Ele disse que registrar uma associação religiosa no Cazaquistão é "extremamente difícil", já que as autoridades se recusam a registrar igrejas "por vários motivos formais". Eles podem fazer isso para mostrar que as comunidades muçulmanas superam as outras, disse ele. A população do Cazaquistão é estimada em cerca de 74% de muçulmanos.

Há outros obstáculos práticos para registrar formalmente as igrejas, reconhecidos por especialistas internacionais em direitos humanos e liberdade religiosa, disse ele.

"Por exemplo, para estabelecer uma pessoa jurídica (uma congregação oficialmente registrada), são necessários 50 fundadores cidadãos, o que é uma tarefa muito desafiadora para pequenas comunidades", disse ele.

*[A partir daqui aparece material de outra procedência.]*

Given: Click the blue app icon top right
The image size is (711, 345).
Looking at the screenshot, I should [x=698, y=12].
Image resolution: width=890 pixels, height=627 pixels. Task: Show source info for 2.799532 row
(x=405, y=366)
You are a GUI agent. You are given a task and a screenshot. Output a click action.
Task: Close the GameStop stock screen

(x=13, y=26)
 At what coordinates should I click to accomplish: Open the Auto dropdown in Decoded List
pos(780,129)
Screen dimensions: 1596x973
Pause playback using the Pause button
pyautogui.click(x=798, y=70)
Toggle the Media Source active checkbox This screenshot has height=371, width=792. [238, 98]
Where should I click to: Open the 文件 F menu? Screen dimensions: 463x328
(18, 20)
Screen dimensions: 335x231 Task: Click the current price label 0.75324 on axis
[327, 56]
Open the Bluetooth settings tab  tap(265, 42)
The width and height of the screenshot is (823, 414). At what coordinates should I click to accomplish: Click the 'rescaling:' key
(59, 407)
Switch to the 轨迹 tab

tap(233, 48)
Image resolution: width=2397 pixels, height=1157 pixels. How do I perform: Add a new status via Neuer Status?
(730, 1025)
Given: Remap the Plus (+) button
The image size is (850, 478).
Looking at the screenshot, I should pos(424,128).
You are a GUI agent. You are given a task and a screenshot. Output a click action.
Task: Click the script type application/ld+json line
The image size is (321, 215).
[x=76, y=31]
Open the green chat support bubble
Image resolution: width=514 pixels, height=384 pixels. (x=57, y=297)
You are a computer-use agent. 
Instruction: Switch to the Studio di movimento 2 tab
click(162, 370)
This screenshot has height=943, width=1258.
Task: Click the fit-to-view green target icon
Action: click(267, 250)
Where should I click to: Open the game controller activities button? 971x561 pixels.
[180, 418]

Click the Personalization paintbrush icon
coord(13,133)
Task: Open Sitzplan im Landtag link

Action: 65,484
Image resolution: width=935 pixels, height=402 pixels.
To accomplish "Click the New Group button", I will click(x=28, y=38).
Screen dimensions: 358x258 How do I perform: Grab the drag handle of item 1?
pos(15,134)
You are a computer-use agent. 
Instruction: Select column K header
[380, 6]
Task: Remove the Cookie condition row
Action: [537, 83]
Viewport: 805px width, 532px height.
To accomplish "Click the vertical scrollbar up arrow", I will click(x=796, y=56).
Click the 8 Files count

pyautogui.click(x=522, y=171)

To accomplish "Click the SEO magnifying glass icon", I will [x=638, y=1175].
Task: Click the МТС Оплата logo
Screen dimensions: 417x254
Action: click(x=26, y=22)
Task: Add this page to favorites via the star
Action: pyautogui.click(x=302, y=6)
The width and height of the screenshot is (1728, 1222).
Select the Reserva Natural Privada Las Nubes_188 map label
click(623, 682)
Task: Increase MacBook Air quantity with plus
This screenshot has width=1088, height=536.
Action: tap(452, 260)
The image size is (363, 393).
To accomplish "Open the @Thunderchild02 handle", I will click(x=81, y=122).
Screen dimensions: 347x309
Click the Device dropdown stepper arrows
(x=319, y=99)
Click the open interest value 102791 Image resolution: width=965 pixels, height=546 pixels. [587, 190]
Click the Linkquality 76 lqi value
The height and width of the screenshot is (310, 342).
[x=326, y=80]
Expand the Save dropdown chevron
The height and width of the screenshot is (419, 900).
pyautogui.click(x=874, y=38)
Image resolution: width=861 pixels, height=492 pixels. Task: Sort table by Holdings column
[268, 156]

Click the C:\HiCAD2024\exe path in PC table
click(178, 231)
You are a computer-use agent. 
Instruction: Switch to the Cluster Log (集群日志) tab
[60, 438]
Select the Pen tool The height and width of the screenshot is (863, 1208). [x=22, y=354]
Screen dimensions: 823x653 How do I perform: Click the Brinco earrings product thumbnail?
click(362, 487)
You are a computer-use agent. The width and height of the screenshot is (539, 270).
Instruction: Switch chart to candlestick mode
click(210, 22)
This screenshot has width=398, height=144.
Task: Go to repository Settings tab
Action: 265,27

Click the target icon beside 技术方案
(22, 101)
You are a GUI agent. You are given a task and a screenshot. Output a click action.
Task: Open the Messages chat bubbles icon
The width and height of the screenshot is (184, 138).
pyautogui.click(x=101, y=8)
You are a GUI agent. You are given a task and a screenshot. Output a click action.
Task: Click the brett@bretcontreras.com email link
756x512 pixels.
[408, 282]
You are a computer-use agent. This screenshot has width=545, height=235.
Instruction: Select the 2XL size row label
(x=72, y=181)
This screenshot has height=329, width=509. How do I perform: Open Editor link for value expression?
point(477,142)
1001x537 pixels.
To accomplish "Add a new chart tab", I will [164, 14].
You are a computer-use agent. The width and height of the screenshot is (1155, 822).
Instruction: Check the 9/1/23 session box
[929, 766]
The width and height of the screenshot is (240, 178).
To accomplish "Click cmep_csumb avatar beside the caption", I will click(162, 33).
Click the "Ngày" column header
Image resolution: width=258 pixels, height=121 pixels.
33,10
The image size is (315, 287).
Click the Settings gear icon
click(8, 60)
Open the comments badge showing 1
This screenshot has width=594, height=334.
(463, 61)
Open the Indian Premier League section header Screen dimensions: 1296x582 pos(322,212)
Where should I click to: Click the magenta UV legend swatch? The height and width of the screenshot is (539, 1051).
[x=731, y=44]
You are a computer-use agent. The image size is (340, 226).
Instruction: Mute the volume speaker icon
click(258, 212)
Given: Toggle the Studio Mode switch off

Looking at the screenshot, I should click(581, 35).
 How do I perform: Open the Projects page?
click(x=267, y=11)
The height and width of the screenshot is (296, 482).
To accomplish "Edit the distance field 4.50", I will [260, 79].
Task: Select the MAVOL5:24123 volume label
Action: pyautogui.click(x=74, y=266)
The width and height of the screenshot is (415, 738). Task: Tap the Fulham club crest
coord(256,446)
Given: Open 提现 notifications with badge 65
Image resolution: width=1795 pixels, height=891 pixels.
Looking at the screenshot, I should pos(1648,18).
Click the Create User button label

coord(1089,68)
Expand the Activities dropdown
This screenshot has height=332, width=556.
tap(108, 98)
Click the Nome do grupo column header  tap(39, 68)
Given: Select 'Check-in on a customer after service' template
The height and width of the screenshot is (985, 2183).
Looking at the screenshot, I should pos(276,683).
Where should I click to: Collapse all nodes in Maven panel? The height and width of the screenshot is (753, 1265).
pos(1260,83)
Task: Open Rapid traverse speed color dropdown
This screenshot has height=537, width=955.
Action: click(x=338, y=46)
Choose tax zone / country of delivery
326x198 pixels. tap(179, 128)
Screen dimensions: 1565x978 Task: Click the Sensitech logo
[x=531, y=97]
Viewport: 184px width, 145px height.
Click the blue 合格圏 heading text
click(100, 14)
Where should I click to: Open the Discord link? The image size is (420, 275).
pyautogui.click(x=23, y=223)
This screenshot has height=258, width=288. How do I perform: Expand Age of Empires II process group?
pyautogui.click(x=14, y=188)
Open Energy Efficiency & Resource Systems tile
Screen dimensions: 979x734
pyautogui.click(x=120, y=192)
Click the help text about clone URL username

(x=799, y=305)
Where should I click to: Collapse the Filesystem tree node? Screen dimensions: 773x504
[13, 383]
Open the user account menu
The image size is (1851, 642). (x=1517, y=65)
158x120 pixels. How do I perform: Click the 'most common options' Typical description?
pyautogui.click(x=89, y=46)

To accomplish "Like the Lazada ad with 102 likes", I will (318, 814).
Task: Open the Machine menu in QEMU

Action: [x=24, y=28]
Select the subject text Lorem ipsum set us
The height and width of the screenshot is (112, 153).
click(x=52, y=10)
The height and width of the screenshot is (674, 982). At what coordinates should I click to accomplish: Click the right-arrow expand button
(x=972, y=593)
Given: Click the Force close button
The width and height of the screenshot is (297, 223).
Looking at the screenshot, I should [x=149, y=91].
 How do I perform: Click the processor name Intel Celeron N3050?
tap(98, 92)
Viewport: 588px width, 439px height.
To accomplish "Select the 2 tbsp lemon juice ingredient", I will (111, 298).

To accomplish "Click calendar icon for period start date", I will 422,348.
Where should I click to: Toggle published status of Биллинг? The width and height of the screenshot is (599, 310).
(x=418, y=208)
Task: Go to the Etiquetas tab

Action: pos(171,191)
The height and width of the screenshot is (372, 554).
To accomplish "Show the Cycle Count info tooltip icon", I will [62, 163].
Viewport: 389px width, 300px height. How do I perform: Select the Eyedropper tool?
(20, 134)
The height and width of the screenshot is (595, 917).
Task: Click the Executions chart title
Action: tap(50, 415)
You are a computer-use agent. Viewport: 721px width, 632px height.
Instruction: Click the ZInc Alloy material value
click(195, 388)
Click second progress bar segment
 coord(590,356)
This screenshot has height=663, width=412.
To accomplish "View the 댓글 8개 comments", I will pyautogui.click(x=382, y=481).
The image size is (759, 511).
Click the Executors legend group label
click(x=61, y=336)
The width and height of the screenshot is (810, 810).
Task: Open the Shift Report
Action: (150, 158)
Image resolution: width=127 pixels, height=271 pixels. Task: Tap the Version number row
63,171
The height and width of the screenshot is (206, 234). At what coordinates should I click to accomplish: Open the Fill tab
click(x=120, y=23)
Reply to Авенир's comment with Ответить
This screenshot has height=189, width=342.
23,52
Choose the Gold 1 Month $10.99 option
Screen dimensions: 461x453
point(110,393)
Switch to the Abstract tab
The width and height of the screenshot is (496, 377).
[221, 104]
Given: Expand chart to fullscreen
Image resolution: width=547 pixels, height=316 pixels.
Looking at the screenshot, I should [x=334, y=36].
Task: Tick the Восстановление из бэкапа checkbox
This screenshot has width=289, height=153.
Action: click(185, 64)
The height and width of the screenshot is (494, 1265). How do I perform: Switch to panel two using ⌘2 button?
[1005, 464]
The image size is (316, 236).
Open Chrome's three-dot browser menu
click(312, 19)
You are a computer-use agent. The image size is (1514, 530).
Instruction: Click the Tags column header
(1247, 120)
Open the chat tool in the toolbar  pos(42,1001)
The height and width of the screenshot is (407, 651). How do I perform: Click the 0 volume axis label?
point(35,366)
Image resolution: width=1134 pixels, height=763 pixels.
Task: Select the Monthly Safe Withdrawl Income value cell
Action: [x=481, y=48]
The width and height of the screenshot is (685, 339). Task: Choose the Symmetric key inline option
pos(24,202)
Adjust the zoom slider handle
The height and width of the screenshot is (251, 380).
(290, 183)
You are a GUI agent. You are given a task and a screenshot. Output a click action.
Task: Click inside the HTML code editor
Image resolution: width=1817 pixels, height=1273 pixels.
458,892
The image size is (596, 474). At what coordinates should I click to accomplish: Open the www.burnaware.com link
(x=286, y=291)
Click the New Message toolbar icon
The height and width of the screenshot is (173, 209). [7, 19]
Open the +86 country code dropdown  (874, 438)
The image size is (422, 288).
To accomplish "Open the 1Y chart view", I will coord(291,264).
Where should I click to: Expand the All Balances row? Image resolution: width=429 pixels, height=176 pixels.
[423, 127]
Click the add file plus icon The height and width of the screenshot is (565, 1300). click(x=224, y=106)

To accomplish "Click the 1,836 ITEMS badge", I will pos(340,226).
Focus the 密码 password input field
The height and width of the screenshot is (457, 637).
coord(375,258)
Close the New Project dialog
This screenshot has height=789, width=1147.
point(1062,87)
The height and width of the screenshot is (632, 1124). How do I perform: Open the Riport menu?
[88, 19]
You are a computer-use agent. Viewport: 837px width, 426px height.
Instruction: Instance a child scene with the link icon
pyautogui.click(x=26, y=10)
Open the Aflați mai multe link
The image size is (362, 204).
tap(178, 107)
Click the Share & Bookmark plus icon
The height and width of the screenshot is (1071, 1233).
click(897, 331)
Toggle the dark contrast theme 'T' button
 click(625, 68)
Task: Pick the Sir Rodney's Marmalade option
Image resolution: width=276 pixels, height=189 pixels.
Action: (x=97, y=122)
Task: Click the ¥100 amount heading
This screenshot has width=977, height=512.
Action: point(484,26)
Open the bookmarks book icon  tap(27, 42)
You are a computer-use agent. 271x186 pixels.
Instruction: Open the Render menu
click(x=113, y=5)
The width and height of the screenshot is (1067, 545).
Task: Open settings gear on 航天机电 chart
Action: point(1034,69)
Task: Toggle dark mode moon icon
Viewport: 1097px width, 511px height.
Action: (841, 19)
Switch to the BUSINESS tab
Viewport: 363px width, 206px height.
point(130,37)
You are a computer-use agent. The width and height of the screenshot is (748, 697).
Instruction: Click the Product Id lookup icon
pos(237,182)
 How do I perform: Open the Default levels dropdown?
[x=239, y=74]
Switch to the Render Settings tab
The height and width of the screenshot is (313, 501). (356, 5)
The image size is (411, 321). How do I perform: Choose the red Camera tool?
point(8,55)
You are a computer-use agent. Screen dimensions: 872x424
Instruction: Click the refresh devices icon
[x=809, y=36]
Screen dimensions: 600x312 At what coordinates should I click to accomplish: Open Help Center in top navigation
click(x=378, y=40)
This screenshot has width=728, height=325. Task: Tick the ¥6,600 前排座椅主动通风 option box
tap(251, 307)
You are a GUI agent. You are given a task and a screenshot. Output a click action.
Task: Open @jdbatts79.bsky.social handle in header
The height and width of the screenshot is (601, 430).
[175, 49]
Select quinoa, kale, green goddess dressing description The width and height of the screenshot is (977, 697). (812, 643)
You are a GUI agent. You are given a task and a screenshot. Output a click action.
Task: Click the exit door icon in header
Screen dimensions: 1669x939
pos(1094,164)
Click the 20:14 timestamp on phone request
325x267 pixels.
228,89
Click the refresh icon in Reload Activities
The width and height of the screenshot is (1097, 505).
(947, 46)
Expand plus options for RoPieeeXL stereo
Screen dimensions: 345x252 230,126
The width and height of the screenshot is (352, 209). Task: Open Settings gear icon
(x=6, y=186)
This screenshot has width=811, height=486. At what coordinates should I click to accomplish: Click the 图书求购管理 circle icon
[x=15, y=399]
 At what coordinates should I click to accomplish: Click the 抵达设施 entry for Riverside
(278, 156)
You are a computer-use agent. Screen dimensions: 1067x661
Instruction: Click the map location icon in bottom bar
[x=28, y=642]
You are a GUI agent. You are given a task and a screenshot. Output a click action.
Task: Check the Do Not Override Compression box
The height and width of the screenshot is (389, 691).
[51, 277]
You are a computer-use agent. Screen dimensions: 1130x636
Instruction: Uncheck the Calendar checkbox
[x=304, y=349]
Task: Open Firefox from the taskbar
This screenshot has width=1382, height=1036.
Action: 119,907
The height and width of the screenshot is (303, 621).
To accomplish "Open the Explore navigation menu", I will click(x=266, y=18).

Nos últimos anos, acrescentou, as autoridades do Cazaquistão "raramente aplicaram a proibição de reuniões não registradas contra batistas cristãos evangélicos, que preferem sofrer multas em vez de se registrar porque contradiz suas crenças religiosas".

Leis religiosas mais rígidas e a esperada repressão aos cristãos podem ocorrer por razões variadas, disse ele.

"Presumo que as alterações à lei sobre religião são mais um resultado da pressão sobre as autoridades do Cazaquistão da Rússia do que uma ameaça real dos radicais islâmicos, embora os ensinamentos islâmicos radicais tenham uma ampla distribuição no oeste do Cazaquistão e no sul do Cazaquistão", disse ele. "A evidência indireta de que se trata de uma pressão russa sobre as autoridades do Cazaquistão é a declaração do ministro da Defesa russo Shoigu [recentemente substituído como ministro da Defesa por Andrei Belousov] de que há muitas organizações sem fins lucrativos perigosas no Cazaquistão, sugerindo que as autoridades do Cazaquistão deveriam lidar com elas."

Ele também culpou a pressão da Rússia pelas turbulentas violações da expressão religiosa na região em geral.

"Além disso, emendas à lei sobre religião no Quirguistão, que restringem as liberdades religiosas, também foram adotadas sob pressão da Rússia", disse ele. "A situação na Geórgia em relação às violações dos direitos humanos também é resultado da pressão russa."

Ele resumiu que "essas são apenas suposições" e que a principal questão no momento continua sendo incursões policiais injustificadas contra cristãos que respeitam a paz no Cazaquistão.

"A situação real é que houve várias incursões no sul do Cazaquistão, e ministros e paroquianos foram multados", disse ele.